Fue amable, y sincera. Tiene una sed que ella desconoce,
porque mencionó que siempre deja entrar a los católicos que van a verla y le
gusta escuchar. Es sed de Dios.
Al salir estaba en la calle su hermano, también bautizado
católico, un hombre mayor. Comenzó a hablar en voz alta contra la iglesia y a
increparnos sobre lo que hacíamos delante de varias otras personas. Nada se le
pudo explicar, porque no quería escuchar nada. Sólo quería insultar y calumniar
a la Iglesia y a los sacerdotes. Cuando llamó por su nombre al Arzobispo de
Santiago y dijo que era un pedófilo y
defensor de pedófilos, consideramos que no valía la pena seguir
intentándolo, le dijimos que hacía un mal y comenzamos a caminar.

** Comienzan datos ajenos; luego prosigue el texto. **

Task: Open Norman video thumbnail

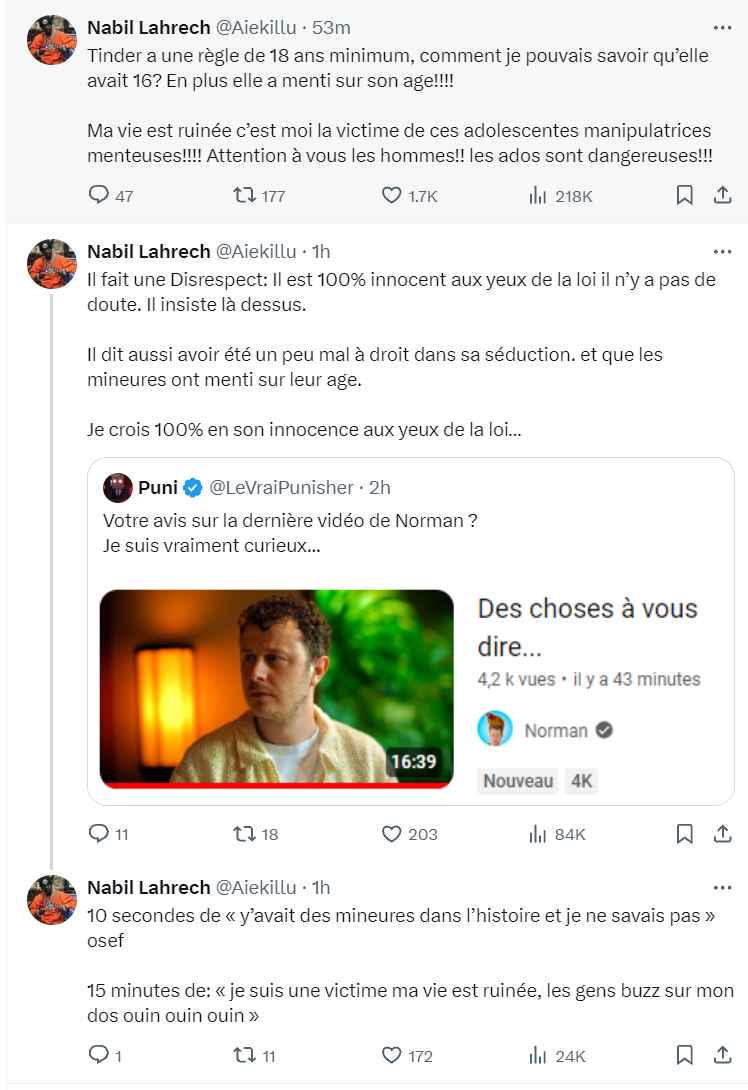Action: (x=277, y=689)
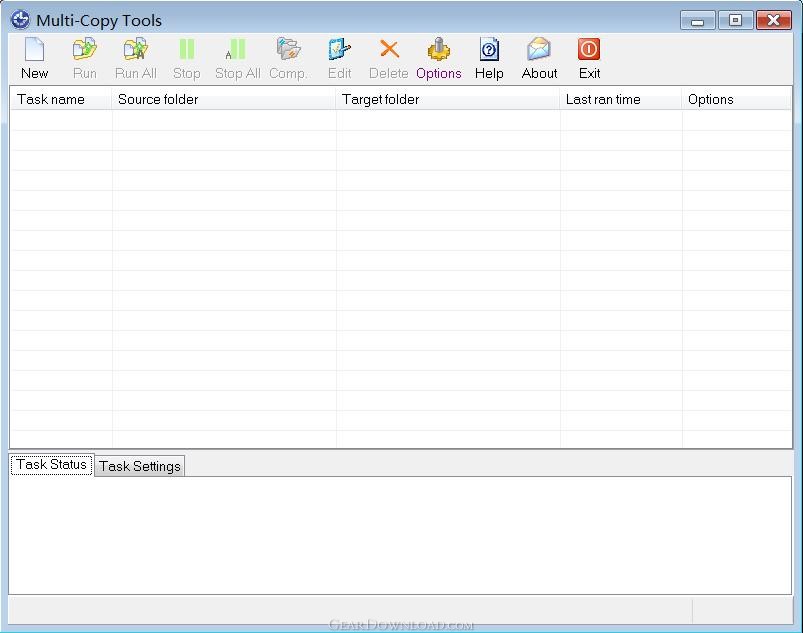Click the Run All toolbar icon
803x633 pixels.
point(136,49)
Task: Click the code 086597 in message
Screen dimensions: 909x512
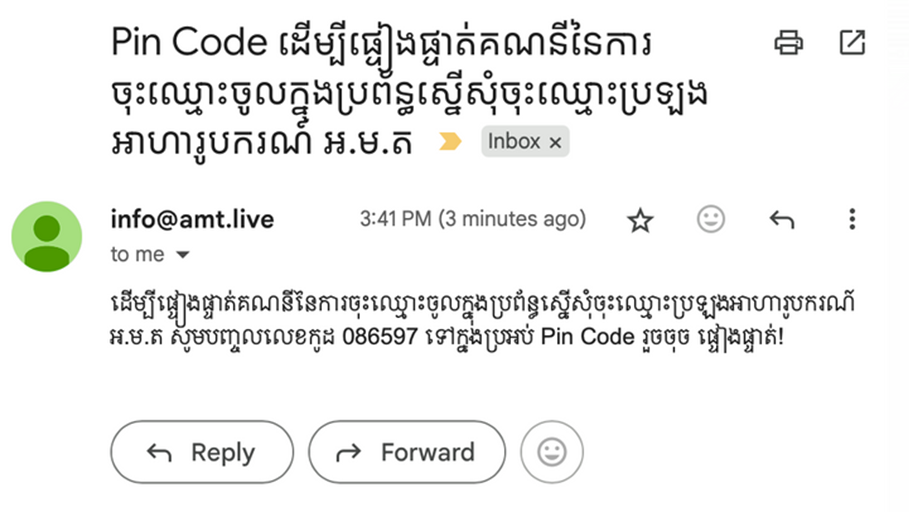Action: tap(379, 337)
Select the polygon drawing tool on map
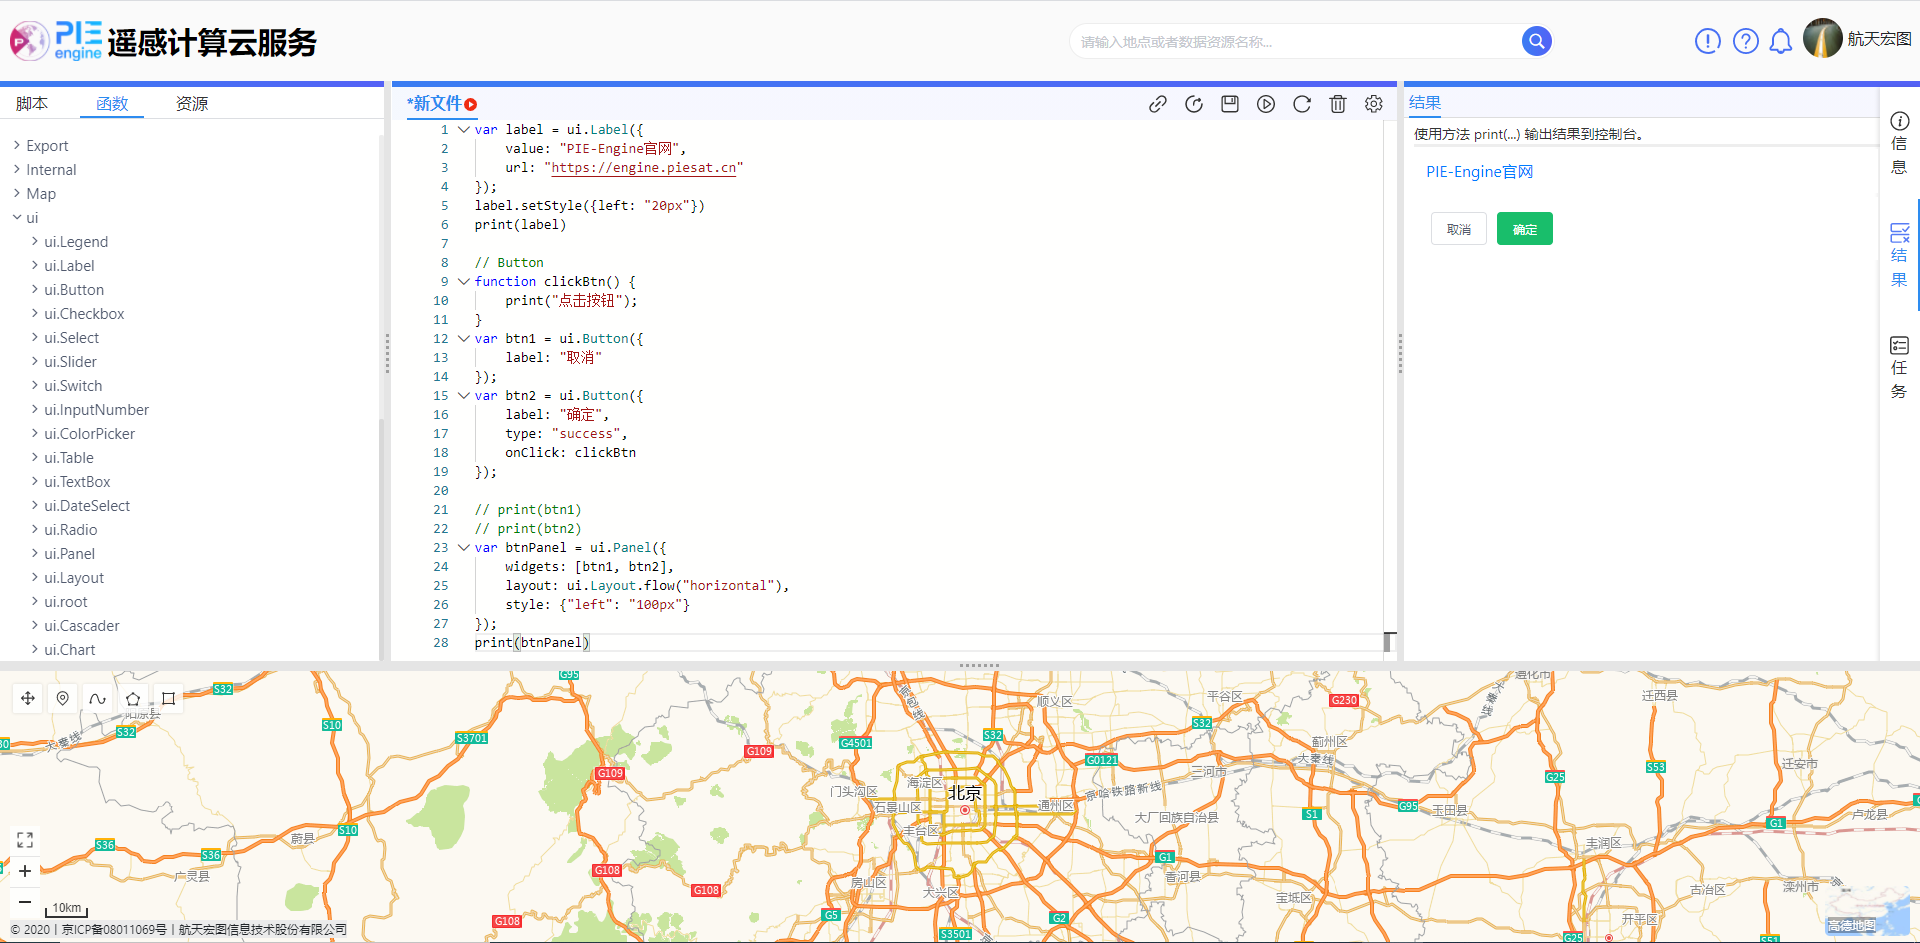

Comprendí perfectamente a Juan (“Señor, ¿quieres que hagamos
llover fuego del cielo”?), y tuve la intención de decirle que merecería perder
el don del habla, porque lo usa para calumniar, injuriar y mentir sobre la
Esposa del Señor, pero, nada dijimos. Tal vez recordamos la respuesta del Señor
a Juan.
Luego vino otro católico, que tiene dinero, porque trabaja
mucho; tiene salud, porque tiene dinero y tiene comida y casa porque tiene
dinero... porque trabaja mucho.
Dios no tiene nada que ver en su vida.
Aunque…
siempre se santigua frente a las imágenes de la Virgen, confiando en su
protección cuando viaja, porque es chofer de camión. Poco pudimos avanzar con
él, sólo confiar en que en la Santa Misa se pide por las familias misionadas y en que él tiene una confianza de niño en Nuestra Madre, Ella lo llevará a Su Hijo: esa es nuestra esperanza.
La última fue como otras: católica que no tiene tiempo,
pero, nos escuchará si regresamos. Y
volveremos.
Fue la penúltima persona que visitamos, en la que Jesús nos
hizo el regalo, tal vez por la perseverancia de algunas horas caminando.

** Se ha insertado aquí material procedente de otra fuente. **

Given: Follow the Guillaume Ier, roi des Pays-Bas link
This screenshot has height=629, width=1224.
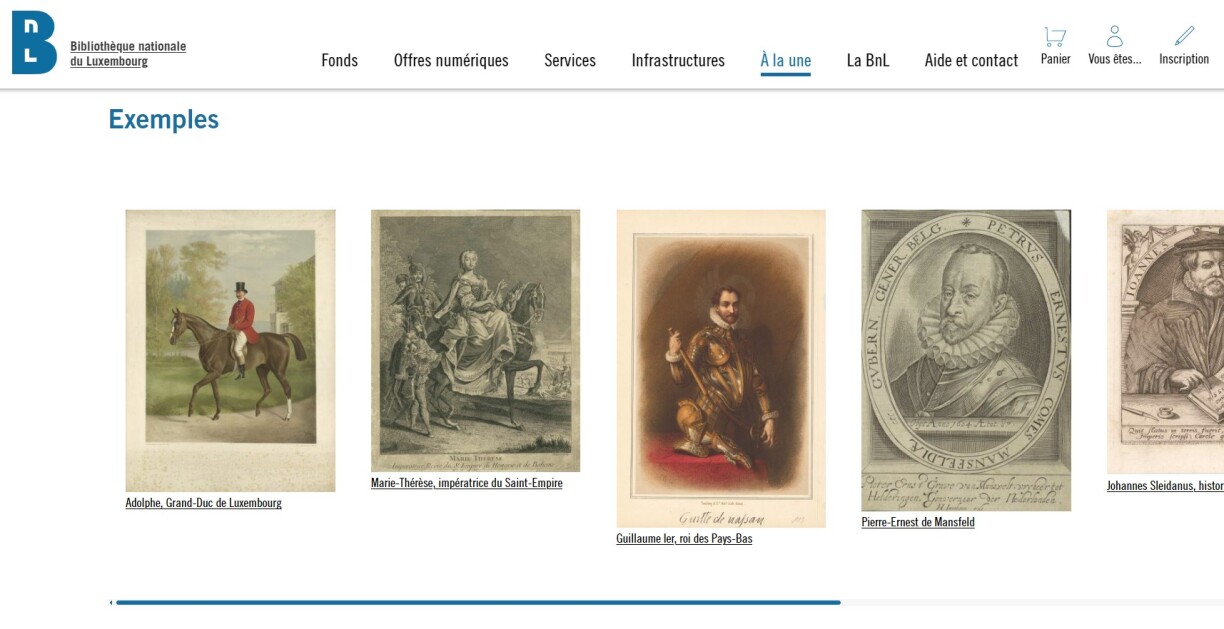Looking at the screenshot, I should click(684, 539).
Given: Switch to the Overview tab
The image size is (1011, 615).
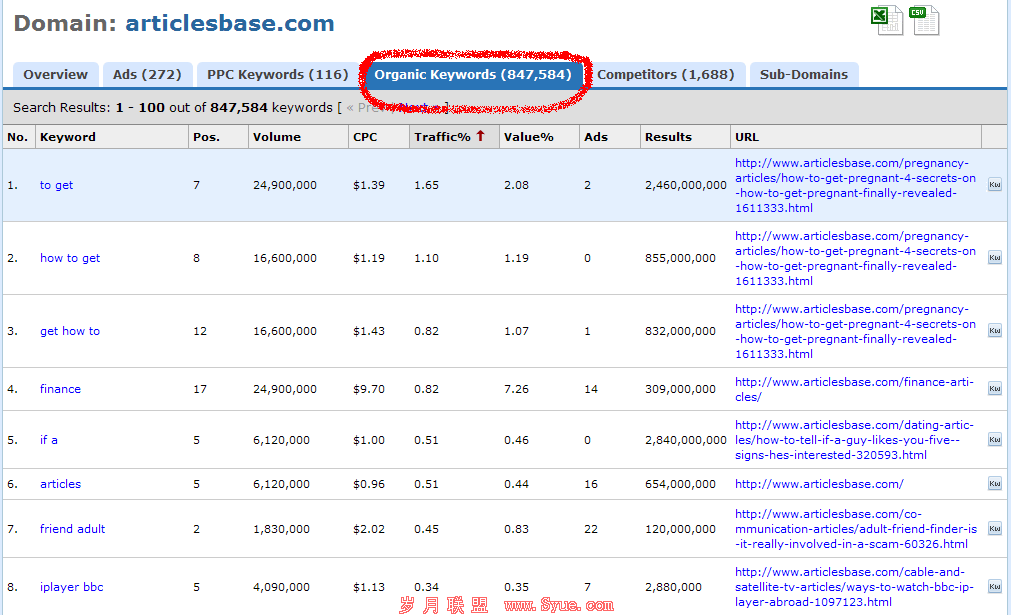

Nos atendió en la puerta. Es católica, y es la fe que cree
más verdadera. Sus dos hijos hicieron la Primera Comunión, y su nieta que ya es
grande, también. Se educó en colegio de monjas, del que tiene el peor recuerdo.
Y es todo.
No reza, no irá a Misa, no lee, por ningún motivo la Biblia
(“no la soporto”), no quiso recibir ni un santito siquiera. Fue amable, pero,
nos dejó a Marisol, mi hermana misionera y a mí, una tristeza agobiante. Por lo
que se pierde, por no querer ni siquiera “soportar” la Palabra de Dios, por el
alejamiento voluntario y a sabiendas de todo lo que se refiera al Señor.
Sentimos nuestra incapacidad más que en ninguna otra puerta, y nos llenó una
pena como la que tal vez sintió Nuestro Señor ante el joven rico. Tristeza de
pérdida, de vacío, de muerte. De alguna manera, advertimos que era un regalo
del Señor avistar aunque sea de lejos, a identificarnos con Su pena ante el que se cierra voluntariamente a Su Amor, y no quiere
escucharlo ni recibirlo, ante el que no quiere abrirle la puerta para oír Su
Palabra, Su consuelo, Su abrazo, Su comprensión, Su perdón, Su misericordia y
Su Amor. Nos detuvimos un momento y juntas oramos fuertemente por ella, sabemos que se rogará en la Misa. ¿Qué
más podríamos hacer? El Señor nos lo dirá tal vez cuando continuemos orando ante el
Santísimo por ella y todos aquellos a quienes visitamos.
Gracias, Señor. Es
otro de los regalos de la Misión. A veces, la alegría de ser recibido y el
corazón que arde, a veces la tristeza de
no querer ser escuchado y el corazón doliente, pero en paz.
La Presencia, siempre. Y esa es la recompensa.